** Material provided follows **

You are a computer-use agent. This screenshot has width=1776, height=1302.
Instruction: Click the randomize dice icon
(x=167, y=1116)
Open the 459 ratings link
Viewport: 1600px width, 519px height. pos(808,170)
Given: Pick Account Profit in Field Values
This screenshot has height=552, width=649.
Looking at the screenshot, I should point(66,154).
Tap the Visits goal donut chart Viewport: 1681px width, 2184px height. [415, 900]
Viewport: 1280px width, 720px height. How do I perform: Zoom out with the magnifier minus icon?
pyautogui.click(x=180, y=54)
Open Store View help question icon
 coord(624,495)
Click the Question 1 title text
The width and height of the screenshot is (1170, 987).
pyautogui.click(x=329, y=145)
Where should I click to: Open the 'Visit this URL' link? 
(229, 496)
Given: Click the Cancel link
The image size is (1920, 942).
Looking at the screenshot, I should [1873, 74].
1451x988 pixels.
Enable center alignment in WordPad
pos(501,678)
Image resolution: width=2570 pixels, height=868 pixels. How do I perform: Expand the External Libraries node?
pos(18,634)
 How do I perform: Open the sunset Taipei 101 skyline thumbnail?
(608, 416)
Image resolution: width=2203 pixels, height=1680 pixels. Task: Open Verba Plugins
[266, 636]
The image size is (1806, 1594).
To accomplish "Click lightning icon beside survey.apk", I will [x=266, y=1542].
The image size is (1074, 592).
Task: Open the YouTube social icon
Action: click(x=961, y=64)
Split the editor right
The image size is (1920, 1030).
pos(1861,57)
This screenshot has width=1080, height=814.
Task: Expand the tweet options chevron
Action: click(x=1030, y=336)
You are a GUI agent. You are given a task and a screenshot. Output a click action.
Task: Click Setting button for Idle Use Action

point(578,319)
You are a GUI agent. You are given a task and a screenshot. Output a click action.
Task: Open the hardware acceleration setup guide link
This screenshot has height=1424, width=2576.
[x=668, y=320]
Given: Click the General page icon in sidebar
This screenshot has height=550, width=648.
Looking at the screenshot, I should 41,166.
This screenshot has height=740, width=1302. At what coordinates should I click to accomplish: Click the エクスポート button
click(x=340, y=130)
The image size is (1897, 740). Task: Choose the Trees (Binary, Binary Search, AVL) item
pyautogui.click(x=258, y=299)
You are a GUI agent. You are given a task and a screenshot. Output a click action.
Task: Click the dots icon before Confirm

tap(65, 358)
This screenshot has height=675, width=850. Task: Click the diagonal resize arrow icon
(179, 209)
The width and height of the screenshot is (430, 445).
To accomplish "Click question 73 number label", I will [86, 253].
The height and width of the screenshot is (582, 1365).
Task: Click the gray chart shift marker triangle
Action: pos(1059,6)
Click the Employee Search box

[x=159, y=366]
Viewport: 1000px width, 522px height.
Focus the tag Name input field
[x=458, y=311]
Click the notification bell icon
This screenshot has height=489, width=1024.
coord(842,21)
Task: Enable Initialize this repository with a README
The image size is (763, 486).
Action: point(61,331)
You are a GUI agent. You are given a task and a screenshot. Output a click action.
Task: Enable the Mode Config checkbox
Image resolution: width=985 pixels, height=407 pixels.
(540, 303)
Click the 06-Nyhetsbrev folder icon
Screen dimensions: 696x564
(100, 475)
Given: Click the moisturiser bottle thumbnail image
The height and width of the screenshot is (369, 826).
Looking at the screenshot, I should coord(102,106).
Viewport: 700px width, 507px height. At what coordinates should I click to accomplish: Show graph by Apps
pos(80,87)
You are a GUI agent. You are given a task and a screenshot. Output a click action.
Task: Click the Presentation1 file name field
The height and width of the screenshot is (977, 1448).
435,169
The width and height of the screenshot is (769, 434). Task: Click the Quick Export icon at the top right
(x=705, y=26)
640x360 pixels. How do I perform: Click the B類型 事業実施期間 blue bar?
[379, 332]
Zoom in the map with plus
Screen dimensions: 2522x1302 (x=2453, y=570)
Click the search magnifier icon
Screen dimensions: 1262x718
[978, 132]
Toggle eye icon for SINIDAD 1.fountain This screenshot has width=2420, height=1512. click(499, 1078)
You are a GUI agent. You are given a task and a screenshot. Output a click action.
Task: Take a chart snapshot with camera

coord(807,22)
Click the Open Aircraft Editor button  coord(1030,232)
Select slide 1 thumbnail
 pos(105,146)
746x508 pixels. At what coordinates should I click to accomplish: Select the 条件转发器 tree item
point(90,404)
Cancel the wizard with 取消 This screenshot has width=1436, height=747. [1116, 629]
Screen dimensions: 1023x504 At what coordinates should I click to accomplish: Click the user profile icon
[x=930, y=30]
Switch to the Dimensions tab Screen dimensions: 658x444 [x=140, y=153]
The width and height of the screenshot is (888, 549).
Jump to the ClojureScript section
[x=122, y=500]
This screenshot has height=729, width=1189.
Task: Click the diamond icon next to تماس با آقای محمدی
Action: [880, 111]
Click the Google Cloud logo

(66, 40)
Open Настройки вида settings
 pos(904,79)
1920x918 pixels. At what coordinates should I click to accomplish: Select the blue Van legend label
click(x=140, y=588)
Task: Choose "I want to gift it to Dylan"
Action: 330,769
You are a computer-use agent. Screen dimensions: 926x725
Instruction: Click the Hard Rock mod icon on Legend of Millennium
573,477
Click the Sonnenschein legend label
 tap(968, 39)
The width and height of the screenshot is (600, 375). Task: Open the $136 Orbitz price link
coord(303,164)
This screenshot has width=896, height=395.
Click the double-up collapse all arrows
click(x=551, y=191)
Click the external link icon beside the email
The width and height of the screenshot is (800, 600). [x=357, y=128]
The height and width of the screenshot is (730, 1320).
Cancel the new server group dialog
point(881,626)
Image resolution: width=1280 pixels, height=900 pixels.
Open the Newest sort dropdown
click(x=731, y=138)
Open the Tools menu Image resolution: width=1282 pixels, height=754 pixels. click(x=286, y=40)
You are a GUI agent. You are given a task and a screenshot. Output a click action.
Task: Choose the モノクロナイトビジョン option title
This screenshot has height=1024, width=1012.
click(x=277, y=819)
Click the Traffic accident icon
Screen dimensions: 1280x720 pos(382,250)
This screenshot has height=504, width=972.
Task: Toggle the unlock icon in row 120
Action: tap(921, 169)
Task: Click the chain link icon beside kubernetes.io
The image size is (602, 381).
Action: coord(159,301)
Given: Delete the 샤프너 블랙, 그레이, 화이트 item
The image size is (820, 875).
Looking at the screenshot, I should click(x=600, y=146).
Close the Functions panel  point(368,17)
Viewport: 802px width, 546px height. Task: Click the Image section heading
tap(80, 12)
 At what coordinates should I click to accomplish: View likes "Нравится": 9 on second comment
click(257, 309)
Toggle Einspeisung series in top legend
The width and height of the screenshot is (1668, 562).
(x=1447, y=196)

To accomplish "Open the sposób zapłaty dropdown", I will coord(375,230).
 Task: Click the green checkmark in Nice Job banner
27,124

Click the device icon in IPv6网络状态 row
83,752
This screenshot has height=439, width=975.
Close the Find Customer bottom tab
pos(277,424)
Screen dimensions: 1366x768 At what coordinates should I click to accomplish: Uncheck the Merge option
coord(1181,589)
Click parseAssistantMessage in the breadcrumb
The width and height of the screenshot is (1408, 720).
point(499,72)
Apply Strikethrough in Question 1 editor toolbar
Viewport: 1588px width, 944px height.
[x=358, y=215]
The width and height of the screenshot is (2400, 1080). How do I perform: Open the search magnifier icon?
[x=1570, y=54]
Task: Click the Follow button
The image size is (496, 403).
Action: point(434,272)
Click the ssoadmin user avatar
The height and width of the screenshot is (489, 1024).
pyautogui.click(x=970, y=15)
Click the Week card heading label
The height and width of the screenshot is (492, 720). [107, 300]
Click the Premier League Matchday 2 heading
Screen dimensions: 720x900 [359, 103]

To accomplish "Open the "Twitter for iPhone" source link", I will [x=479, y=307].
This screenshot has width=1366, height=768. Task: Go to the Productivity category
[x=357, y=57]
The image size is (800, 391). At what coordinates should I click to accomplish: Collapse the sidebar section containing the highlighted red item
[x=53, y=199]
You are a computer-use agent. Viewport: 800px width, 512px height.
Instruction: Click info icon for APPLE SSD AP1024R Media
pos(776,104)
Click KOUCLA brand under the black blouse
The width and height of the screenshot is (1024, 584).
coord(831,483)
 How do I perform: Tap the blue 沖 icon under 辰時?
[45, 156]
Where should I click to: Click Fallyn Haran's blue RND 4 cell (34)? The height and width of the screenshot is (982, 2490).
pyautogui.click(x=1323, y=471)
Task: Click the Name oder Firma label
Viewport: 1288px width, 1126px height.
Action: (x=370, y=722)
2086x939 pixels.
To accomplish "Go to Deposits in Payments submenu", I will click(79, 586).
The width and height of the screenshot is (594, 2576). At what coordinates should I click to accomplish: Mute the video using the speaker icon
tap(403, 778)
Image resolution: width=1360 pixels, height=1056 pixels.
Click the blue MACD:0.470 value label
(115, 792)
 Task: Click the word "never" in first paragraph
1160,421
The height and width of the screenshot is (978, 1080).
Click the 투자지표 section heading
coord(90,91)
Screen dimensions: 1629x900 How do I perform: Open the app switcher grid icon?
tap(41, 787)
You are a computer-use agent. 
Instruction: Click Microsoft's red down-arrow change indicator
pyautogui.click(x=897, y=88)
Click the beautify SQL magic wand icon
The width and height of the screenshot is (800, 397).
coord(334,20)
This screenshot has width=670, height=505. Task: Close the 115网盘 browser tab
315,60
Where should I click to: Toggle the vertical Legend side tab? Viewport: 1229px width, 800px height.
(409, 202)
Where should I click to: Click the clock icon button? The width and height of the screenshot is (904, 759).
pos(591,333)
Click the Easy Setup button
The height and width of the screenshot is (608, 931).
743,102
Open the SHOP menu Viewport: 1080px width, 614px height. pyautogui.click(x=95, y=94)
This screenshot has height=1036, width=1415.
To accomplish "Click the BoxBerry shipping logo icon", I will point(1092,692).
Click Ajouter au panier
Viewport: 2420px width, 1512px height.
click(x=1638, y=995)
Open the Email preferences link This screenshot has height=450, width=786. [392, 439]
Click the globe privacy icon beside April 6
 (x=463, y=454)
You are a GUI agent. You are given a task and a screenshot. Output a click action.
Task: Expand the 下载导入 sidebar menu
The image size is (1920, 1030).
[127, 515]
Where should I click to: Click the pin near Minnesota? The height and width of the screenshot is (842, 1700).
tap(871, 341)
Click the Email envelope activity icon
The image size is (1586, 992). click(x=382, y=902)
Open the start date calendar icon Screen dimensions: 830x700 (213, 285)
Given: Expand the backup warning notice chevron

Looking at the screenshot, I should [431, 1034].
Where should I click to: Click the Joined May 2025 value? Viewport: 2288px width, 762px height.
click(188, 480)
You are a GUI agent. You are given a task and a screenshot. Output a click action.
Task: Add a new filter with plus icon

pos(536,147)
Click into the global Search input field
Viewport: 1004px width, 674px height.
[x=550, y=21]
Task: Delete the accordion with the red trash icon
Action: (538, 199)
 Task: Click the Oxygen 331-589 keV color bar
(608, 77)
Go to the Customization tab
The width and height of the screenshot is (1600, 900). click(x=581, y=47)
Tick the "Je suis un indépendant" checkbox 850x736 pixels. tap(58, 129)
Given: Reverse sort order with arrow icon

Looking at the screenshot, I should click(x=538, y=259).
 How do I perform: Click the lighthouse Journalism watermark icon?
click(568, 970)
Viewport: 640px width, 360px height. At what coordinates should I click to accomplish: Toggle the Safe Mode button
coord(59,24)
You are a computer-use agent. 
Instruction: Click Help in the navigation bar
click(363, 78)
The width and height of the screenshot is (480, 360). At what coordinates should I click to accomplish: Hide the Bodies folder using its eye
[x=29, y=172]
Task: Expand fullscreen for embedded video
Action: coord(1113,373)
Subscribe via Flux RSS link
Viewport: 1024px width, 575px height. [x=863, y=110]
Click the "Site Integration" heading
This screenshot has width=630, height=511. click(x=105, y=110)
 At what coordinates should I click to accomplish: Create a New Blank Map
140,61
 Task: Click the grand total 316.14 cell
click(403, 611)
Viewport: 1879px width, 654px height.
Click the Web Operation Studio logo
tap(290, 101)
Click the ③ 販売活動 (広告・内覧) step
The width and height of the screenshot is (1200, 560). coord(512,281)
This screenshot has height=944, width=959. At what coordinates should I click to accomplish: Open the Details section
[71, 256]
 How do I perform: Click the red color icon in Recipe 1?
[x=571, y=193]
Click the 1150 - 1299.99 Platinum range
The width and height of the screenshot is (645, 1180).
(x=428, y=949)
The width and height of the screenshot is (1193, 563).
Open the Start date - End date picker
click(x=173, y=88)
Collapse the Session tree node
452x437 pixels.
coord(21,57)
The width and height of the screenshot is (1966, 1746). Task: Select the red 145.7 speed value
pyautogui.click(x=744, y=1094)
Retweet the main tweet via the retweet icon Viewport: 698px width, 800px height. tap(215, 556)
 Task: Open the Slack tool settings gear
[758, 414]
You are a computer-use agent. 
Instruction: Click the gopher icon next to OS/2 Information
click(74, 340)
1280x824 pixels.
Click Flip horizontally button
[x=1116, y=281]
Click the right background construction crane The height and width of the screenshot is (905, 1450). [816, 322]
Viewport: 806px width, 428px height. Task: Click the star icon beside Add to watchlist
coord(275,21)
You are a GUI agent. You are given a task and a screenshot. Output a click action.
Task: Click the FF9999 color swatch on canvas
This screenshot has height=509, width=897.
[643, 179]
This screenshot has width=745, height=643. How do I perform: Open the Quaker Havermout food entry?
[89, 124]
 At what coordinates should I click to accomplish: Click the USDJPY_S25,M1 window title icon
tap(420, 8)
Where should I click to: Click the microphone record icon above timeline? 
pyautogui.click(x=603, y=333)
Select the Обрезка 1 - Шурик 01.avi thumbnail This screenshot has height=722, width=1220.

** End of Material provided **

Search the data above for the string "checkbox". Report every line where it is found.

### Output of the exercise
Task: Enable the Mode Config checkbox
Tick the "Je suis un indépendant" checkbox 850x736 pixels. tap(58, 129)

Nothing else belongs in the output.